Directions for this task
Copy the material below word for word, from its first line through the line containing "[x=140, y=1271]", both ends included.

Material supplied

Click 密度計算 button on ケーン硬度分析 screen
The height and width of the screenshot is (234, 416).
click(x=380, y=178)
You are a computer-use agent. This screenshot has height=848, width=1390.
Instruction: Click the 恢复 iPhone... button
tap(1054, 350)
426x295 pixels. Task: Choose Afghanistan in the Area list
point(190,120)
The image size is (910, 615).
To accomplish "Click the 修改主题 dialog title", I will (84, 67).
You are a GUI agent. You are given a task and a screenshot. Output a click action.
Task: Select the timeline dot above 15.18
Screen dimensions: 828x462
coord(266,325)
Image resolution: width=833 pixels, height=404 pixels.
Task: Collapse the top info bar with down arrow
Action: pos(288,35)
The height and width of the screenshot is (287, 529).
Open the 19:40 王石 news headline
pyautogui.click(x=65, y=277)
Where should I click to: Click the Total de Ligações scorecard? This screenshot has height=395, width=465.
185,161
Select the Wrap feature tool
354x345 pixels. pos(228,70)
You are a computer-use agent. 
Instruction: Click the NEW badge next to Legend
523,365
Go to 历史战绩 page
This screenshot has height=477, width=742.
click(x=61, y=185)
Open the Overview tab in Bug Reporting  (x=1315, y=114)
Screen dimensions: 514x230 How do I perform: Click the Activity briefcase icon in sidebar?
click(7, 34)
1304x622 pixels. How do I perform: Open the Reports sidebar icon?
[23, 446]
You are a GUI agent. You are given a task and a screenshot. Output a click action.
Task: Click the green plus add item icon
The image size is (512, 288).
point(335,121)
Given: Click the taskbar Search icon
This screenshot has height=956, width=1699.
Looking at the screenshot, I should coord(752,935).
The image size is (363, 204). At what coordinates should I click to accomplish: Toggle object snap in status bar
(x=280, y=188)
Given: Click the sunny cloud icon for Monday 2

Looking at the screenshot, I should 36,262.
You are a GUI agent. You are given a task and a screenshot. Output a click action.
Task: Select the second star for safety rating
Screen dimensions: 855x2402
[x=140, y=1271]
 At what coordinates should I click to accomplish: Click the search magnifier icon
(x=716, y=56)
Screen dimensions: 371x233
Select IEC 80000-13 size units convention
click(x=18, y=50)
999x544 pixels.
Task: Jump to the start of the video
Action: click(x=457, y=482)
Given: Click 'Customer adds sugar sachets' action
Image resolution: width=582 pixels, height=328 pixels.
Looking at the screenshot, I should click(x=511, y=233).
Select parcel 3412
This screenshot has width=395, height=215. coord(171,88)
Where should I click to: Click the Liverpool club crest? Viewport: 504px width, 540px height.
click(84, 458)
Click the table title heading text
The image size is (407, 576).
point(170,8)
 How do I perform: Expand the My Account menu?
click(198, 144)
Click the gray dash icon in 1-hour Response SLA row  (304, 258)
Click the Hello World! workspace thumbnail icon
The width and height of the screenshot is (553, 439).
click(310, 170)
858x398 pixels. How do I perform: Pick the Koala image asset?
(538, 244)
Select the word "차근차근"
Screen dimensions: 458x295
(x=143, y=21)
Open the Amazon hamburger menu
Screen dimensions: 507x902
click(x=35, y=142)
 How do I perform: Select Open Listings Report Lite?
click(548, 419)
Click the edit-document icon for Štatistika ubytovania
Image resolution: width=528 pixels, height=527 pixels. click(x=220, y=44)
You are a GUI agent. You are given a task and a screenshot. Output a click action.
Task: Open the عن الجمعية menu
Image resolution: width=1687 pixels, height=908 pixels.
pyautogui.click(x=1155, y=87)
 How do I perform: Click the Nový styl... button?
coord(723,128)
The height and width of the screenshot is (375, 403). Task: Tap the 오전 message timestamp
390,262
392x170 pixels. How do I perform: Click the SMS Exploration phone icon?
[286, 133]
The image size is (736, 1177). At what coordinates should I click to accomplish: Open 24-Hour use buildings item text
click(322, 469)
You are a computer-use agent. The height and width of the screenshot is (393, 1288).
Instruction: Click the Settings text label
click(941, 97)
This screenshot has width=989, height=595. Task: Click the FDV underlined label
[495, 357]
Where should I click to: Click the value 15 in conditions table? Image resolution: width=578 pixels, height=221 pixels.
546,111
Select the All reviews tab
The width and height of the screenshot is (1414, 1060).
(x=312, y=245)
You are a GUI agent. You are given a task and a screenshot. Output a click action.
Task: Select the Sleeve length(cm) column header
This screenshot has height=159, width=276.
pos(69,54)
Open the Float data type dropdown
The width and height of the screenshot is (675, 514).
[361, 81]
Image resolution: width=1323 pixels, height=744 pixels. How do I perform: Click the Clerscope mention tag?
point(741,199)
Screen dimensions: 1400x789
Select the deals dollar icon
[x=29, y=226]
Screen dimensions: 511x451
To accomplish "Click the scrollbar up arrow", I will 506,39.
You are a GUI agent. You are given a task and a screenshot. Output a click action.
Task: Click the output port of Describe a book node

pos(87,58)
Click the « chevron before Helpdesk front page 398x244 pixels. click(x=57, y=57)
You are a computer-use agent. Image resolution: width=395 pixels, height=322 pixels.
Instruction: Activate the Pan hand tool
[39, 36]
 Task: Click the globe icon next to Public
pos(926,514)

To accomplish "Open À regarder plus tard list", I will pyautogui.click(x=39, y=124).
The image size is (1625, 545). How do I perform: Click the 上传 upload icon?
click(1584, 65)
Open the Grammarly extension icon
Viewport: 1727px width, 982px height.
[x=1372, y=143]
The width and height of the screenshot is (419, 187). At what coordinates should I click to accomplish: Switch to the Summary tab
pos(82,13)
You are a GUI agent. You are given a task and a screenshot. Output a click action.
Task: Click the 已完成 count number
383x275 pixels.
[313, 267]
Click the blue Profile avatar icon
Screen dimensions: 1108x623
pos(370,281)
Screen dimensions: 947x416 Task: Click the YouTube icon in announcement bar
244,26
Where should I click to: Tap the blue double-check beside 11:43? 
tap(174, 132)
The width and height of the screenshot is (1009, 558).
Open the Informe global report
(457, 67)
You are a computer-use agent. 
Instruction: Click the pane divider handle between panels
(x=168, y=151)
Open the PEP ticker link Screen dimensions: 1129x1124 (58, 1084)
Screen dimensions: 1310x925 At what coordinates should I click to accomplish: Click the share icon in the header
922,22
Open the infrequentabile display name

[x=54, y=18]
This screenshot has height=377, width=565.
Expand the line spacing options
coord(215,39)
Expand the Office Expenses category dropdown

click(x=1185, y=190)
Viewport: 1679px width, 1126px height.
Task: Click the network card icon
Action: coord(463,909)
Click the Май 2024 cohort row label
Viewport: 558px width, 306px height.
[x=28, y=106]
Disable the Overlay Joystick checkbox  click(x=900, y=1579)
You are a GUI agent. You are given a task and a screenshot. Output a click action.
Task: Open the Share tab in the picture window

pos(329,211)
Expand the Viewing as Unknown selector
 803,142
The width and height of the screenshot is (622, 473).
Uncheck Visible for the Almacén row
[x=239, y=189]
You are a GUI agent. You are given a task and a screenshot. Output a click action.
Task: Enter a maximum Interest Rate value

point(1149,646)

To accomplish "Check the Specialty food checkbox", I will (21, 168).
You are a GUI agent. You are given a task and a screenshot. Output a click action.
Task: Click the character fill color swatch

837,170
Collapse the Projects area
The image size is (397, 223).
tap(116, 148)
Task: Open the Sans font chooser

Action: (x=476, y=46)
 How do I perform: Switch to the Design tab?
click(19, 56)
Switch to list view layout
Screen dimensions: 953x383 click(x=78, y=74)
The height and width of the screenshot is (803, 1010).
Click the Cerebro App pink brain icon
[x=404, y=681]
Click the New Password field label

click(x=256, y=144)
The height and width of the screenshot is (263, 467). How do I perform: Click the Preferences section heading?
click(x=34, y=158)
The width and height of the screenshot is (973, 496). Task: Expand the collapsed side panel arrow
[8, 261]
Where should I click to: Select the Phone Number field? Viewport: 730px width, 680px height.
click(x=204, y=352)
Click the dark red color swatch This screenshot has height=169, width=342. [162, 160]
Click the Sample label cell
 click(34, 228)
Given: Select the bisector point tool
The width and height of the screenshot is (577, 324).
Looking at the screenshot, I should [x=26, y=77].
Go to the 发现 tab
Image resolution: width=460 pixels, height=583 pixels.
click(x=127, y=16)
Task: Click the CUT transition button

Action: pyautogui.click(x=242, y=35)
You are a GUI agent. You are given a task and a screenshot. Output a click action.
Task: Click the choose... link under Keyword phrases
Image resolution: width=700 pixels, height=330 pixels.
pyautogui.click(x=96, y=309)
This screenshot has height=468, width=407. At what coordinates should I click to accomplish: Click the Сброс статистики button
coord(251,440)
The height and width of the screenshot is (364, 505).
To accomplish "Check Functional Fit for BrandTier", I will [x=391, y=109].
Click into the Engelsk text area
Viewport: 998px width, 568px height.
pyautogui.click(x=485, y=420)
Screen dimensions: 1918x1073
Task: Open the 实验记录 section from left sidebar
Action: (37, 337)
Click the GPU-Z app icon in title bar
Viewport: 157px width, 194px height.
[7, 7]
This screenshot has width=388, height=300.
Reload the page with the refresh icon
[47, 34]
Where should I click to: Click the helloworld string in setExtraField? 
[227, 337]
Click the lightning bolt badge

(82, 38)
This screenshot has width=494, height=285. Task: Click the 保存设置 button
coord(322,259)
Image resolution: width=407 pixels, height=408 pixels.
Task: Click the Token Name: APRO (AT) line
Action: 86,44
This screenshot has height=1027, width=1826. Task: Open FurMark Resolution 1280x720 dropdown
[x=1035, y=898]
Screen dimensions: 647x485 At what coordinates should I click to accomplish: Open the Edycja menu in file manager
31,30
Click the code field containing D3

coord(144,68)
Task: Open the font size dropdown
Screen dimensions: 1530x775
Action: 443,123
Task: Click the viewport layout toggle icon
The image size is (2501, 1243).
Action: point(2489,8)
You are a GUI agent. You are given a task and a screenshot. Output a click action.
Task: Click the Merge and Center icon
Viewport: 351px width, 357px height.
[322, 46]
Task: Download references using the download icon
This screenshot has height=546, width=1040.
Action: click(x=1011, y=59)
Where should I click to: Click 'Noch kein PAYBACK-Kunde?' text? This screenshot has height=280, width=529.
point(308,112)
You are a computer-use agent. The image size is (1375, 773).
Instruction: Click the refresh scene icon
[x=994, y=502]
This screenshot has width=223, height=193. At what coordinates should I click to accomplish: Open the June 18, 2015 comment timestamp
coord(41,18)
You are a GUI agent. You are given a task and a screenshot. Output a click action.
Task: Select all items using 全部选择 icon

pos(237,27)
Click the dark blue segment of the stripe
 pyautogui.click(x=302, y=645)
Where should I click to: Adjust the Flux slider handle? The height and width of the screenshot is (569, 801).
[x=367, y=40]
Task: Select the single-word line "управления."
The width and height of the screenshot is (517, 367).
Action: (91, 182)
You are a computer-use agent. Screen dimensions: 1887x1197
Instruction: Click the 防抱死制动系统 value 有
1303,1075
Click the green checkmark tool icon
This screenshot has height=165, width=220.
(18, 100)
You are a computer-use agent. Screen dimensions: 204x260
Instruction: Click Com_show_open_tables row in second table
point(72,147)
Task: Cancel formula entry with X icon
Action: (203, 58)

Problem solution
Click 密度計算 button on ケーン硬度分析 screen
The height and width of the screenshot is (234, 416).
click(x=380, y=178)
You are a computer-use agent. This screenshot has height=848, width=1390.
Instruction: Click the 恢复 iPhone... button
tap(1054, 350)
426x295 pixels. Task: Choose Afghanistan in the Area list
point(190,120)
The image size is (910, 615).
To accomplish "Click the 修改主题 dialog title", I will (84, 67).
You are a GUI agent. You are given a task and a screenshot. Output a click action.
Task: Select the timeline dot above 15.18
Screen dimensions: 828x462
coord(266,325)
Image resolution: width=833 pixels, height=404 pixels.
Task: Collapse the top info bar with down arrow
Action: pos(288,35)
The height and width of the screenshot is (287, 529).
Open the 19:40 王石 news headline
pyautogui.click(x=65, y=277)
Where should I click to: Click the Total de Ligações scorecard? This screenshot has height=395, width=465.
185,161
Select the Wrap feature tool
354x345 pixels. pos(228,70)
You are a computer-use agent. 
Instruction: Click the NEW badge next to Legend
523,365
Go to 历史战绩 page
This screenshot has height=477, width=742.
click(x=61, y=185)
Open the Overview tab in Bug Reporting  (x=1315, y=114)
Screen dimensions: 514x230 How do I perform: Click the Activity briefcase icon in sidebar?
click(7, 34)
1304x622 pixels. How do I perform: Open the Reports sidebar icon?
[23, 446]
You are a GUI agent. You are given a task and a screenshot. Output a click action.
Task: Click the green plus add item icon
The image size is (512, 288).
point(335,121)
Given: Click the taskbar Search icon
This screenshot has height=956, width=1699.
Looking at the screenshot, I should coord(752,935).
The image size is (363, 204). At what coordinates should I click to accomplish: Toggle object snap in status bar
(x=280, y=188)
Given: Click the sunny cloud icon for Monday 2

Looking at the screenshot, I should 36,262.
You are a GUI agent. You are given a task and a screenshot. Output a click action.
Task: Select the second star for safety rating
Screen dimensions: 855x2402
[x=140, y=1271]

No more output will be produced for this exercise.